Nearly Everybody Read the Bulletin


 

“Nearly Everybody Reads the Bulletin.” Or, so claimed one of Philadelphia’s oldest and most revered newspapers, The Evening Bulletin. Factory workers and businessmen streamed down the streets of Center City during the hustle-bustle madness of Philadelphia’s evening rush hour. Hurrying to catch the next train or trolley, they often found the time to stop at a sidewalk newsstand and pick up the latest edition of the “The Bulletin.” Indeed, by the 1960s, the paper stood as America’s largest evening daily with a circulation over 750,000.

The Bulletin occupies a special place in the history of Philadelphia newspapers. Founded by Alexander Cummings in 1847 under the moniker Cummings’ Evening Telegraphic Bulletin, the newspaper gained notoriety for its balanced and thorough coverage of the Civil War. After an extended downturn, the Bulletin again hit its stride during the industrial period. Under the guidance of new owner William L. McLean, the Bulletin became popular with the city’s working-class residents and by 1915 the paper ranked first in circulation among Philadelphia’s 13 dailies. The Bulletin was the evening news source for thousands of workers. Through its coverage of World Wars and World Series, stock market booms and stock market crashes, the Bulletin linked Philadelphians to the world beyond the city’s borders.


 
Despite its popularity during the 1960s, the Bulletin encountered numerous obstacles in its drive to remain an integral part of Philadelphia’s news community. Television began siphoning customers away from newspapers in large quantities during this period. And, though all newspapers felt the crunch from the new medium, evening dailies like the Bulletin took the brunt of the blow. The televised local and national evening news programs removed the need to pick up a paper on the way home. And, as workers left the city in droves for the greener pastures of the suburbs, fewer commuters took public transportation. Rather than read the paper as they had on the train ride home, automobile commuters instead tuned their radios to one of Philadelphia’s numerous radio stations to fill up on local and national events.

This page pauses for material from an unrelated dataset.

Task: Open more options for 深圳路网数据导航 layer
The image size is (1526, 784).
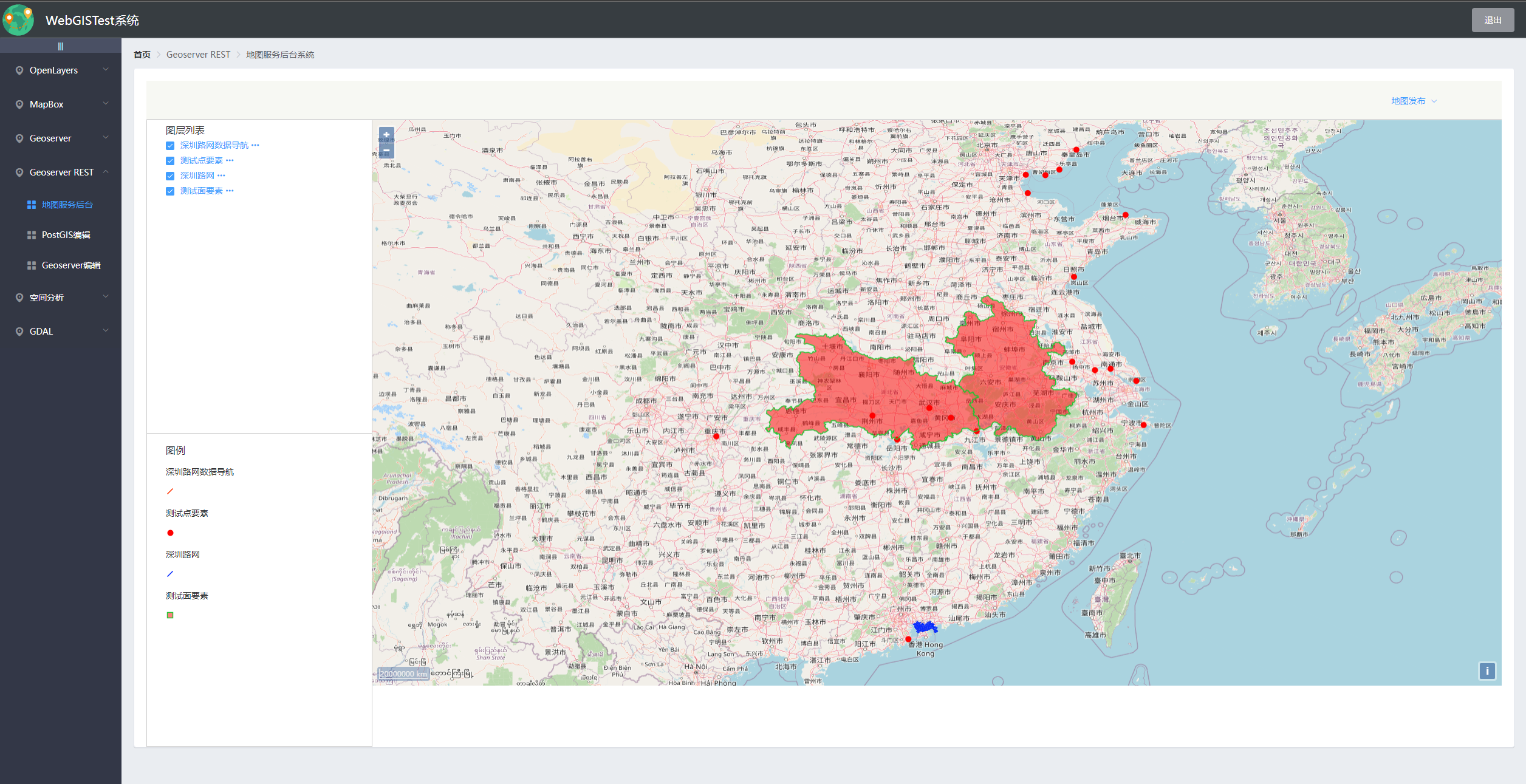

The consolidation of media outlets was another hurdle for the Bulletin to overcome. The Bulletin remained a family-run paper in the 1960s and 1970s. This bucked both local and national trends. Most of Philadelphia’s independently owned newspapers had folded or been bought out and incorporated into larger corporate bodies. Despite the odds, the McLean family held out, a fact that no doubt further endeared the paper to Philadelphians. In the end, however, the challenge proved too great. In the face of increased competition from the revamped and corporately backed Philadelphia Inquirer, the Bulletin folded on January 29, 1982.

Yet, the demise of the Bulletin was not to be permanent. On Monday, November 22, 2004, The Evening Bulletin reappeared on newsstands throughout Philadelphia. A local entrepreneur bought the rights to the name from the MacLean family and gave the defunct paper a second life. Spurned on by the renewed interest in locally owned and independent news sources, The Evening Bulletin is once again bringing the news to those commuting in and out of Philadelphia.